Start of RECORD SET

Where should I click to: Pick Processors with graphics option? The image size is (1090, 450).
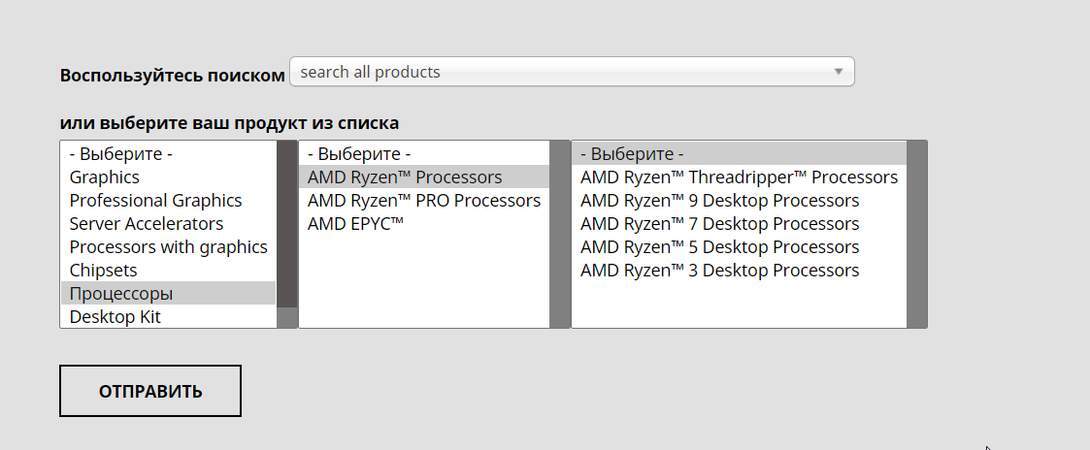click(x=168, y=247)
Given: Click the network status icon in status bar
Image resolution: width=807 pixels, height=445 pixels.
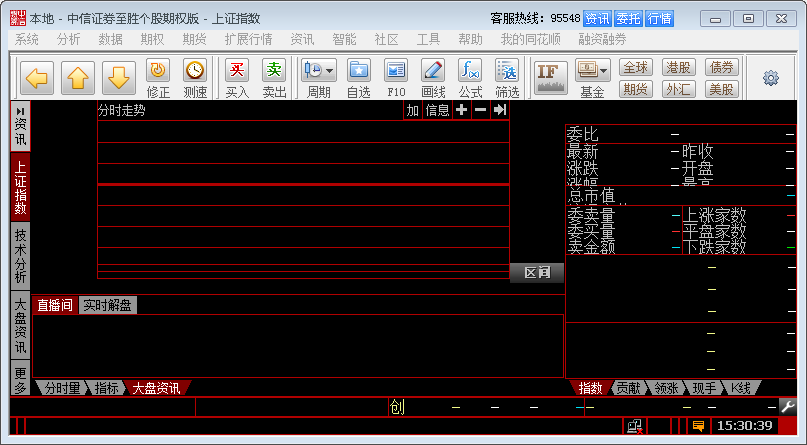Looking at the screenshot, I should tap(634, 426).
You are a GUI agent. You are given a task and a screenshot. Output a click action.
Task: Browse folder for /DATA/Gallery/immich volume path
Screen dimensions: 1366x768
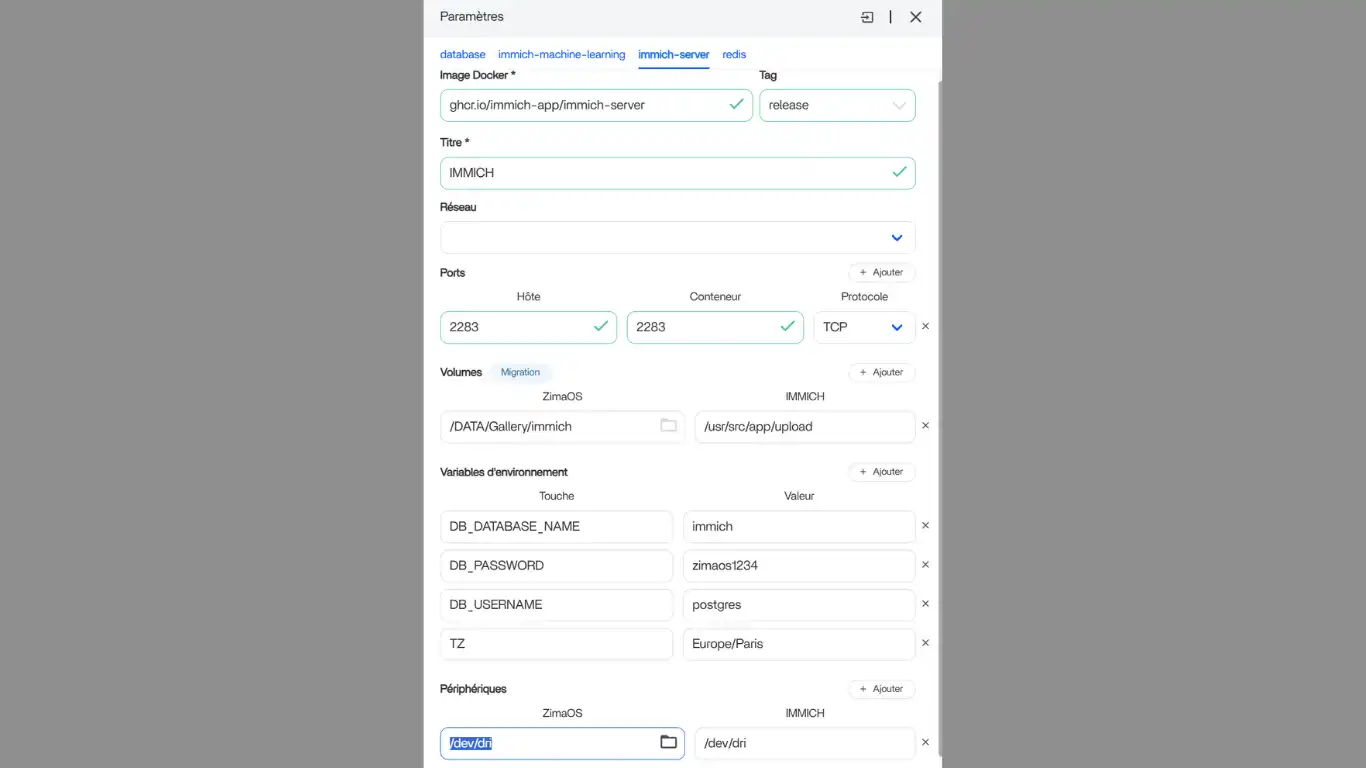pos(668,426)
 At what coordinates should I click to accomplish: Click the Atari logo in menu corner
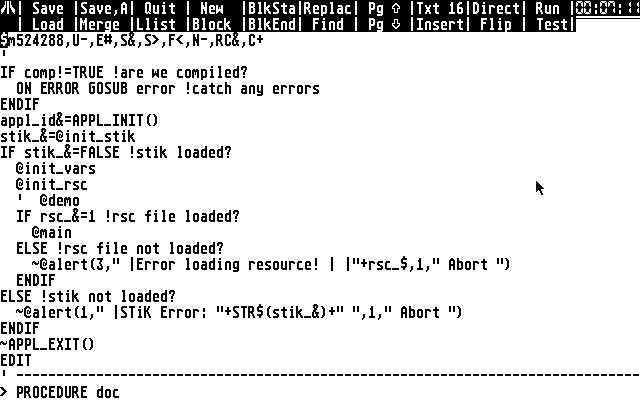8,8
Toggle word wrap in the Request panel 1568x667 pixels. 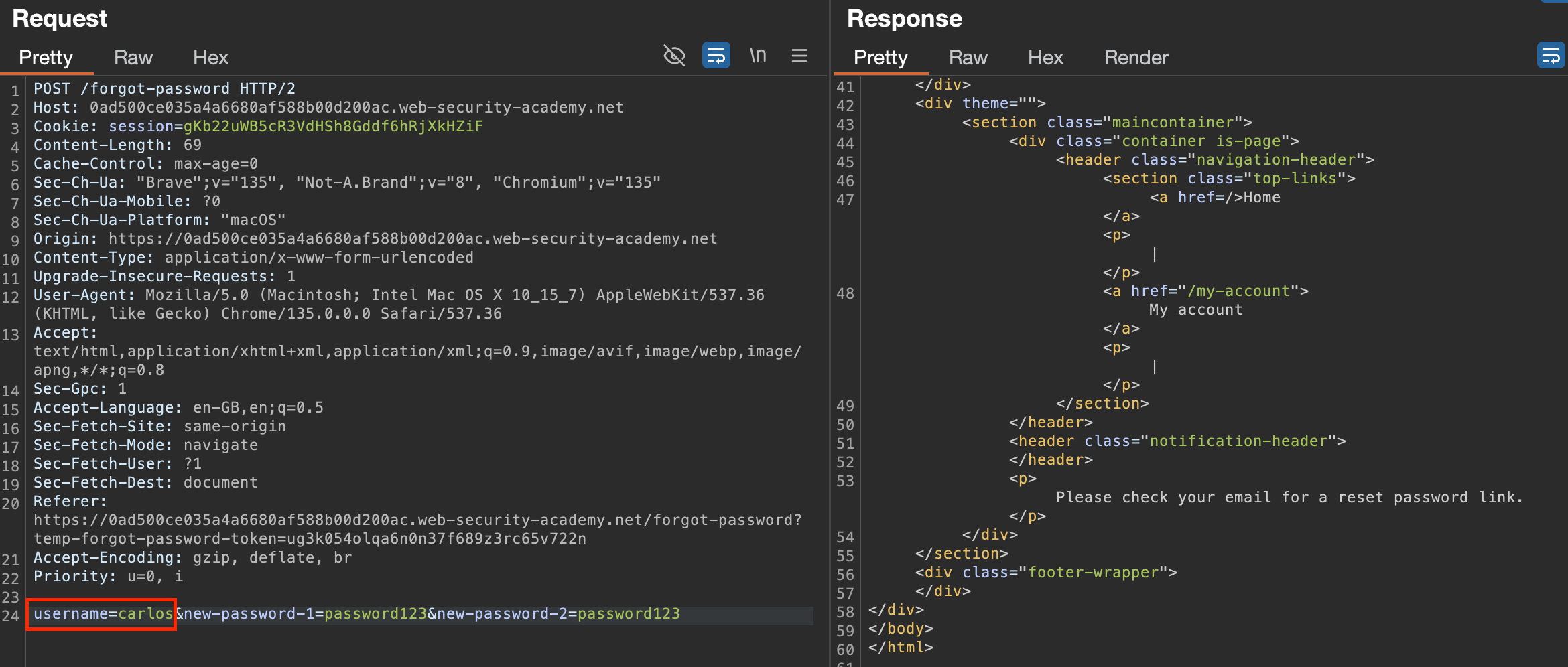pos(716,56)
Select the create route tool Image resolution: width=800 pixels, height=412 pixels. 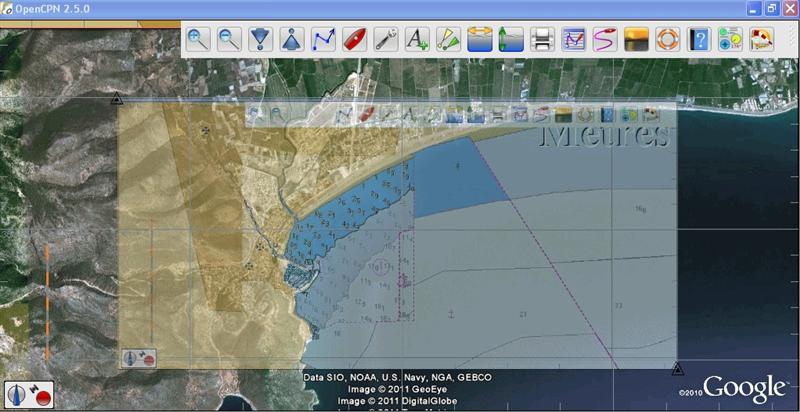pos(323,40)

End of RECORD SET

● **TASK TO COMPLETE**:
In the entries above, find the line containing "Given: Click the" and the line containing "You are a GUI"; give again exactly those two lines and every line between them, minus the pictures.

● **RESPONSE TO THE EXERCISE**:
Given: Click the network status icon in status bar
Image resolution: width=807 pixels, height=445 pixels.
Looking at the screenshot, I should tap(634, 426).
You are a GUI agent. You are given a task and a screenshot. Output a click action.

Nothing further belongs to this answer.